There’s a peculiar ritual that plays out in Indian markets every few weeks. An IPO is announced, and within days, it becomes impossible to escape. Social media lights up, television panels turn breathless and grey-market premiums start circulating like cricket scores. By the time the issue opens, even people who rarely think about investing feel the pull. The fear of missing out is powerful, and the IPO machinery knows how to amplify it.

I’ve watched this cycle repeat often enough to recognise what it really is: a brilliantly engineered moment of maximum pressure coinciding with minimum information. The glossy prospectus runs to hundreds of pages, but clarity is scarce. The pricing has been decided by people who know the business intimately, while retail investors commit based on a story polished for public consumption. Oversubscription numbers flash like validation, but they measure enthusiasm, not value. This imbalance of information is something I have been writing about for two decades.

What makes this even more problematic now is how fundamentally IPOs have changed over the past decade. Where companies once used public offerings primarily to raise money for expansion, today’s IPOs are increasingly exit routes for early backers. When you apply for shares in a typical offering, a substantial portion of your money isn’t building anything – it’s buying out someone who got in earlier and wants out.

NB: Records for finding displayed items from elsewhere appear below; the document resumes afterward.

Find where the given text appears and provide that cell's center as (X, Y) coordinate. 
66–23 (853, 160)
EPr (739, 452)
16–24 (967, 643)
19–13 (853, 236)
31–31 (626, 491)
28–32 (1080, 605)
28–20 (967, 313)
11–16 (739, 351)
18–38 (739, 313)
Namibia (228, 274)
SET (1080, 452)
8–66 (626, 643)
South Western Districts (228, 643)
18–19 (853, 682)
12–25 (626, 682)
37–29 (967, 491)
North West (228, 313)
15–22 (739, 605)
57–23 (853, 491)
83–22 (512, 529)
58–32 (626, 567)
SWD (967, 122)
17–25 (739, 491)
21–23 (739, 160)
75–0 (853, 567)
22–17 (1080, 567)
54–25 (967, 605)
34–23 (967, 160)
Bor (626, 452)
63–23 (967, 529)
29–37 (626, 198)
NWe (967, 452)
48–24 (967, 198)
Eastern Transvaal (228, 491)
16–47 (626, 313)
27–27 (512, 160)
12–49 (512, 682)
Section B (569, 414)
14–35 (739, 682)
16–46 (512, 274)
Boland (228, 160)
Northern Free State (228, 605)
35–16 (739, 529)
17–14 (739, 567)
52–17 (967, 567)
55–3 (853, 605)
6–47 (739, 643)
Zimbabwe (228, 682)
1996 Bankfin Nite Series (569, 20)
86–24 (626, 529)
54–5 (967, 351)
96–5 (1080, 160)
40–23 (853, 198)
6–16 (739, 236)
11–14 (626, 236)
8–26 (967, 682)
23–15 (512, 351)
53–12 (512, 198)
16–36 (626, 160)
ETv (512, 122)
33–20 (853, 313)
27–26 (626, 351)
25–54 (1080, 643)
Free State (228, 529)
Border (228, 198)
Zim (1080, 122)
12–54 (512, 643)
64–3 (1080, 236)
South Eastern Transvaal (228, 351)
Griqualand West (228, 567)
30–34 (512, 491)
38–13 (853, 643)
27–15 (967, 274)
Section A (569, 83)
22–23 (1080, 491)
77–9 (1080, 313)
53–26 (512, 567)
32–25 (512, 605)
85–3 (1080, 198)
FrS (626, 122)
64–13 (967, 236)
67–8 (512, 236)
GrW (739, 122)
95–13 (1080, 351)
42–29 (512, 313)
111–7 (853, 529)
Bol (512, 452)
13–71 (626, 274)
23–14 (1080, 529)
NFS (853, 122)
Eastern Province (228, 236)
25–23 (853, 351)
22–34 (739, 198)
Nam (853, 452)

There’s a second shift that’s equally significant. The traditional division of labour in capital markets had a certain logic: sophisticated investors would back young companies through their uncertain, loss-making years and only after a business found its footing would it open to the general public. That sequence is breaking down. Companies that haven’t yet figured out how to make money sustainably are coming to the market at prices that assume everything will go right for years. The uncertainty hasn’t vanished; it’s simply been handed to investors less equipped to absorb it.

None of this means IPO-era companies can never become good investments. Some absolutely do. But here’s the counterintuitive truth: the best time to invest in such companies is rarely at the moment of listing. It’s later, after the excitement fades, after quarterly results force reality to confront narrative, after inflated expectations have deflated and the market has assessed what the business actually delivers. Patience, not speed, turns out to be the edge.

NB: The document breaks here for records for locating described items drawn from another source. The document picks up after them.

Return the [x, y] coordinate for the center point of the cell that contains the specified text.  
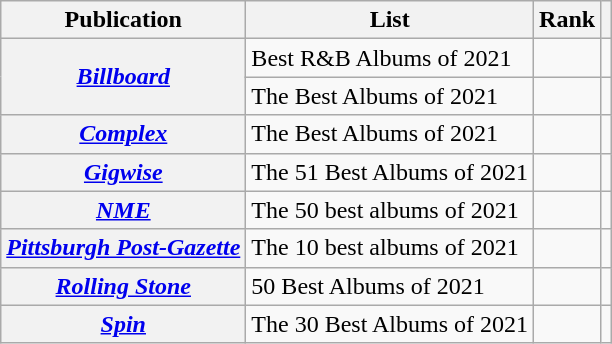
Rank [568, 20]
Spin [124, 324]
Gigwise [124, 172]
50 Best Albums of 2021 [390, 286]
Billboard [124, 77]
The 30 Best Albums of 2021 [390, 324]
The 51 Best Albums of 2021 [390, 172]
The 10 best albums of 2021 [390, 248]
Complex [124, 134]
Publication [124, 20]
Rolling Stone [124, 286]
Pittsburgh Post-Gazette [124, 248]
Best R&B Albums of 2021 [390, 58]
List [390, 20]
The 50 best albums of 2021 [390, 210]
NME [124, 210]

This is admittedly an uncomfortable idea. It means sitting out when everyone else seems to be making easy money. But investing has never been about capturing every opportunity; it’s about recognising which opportunities are worth capturing and at what price. The discipline to let an IPO pass you by and revisit the company a year or two later is one of the most underrated skills an investor can develop.

If you’ve followed my writing over the years, you know my view: the IPO game is stacked against retail investors, and they’re better off staying away. I still believe that. But I’ve also come to accept that this belief doesn’t stop people from participating. If they’re going to play regardless, they might have better tools. We’ve been rating mutual funds for decades and stocks for a few years now. It was time to bring that discipline to IPOs. Our new IPO Rating, introduced in this issue, isn’t an endorsement of IPO investing. It’s an attempt to replace grey-market whispers and over-subscription hysteria with a framework grounded in business quality, growth and valuation.

Our cover package this month explores the IPO landscape from multiple angles: how the machinery actually works, how the risks embedded in today’s offerings differ from those of the past. It also offers a framework for identifying IPO-era companies that have moved past the frenzy and are now standing on genuine fundamentals.

For those willing to resist the urgency, there’s a different kind of opportunity waiting. It just requires the one thing the IPO cycle is designed to deny you: time.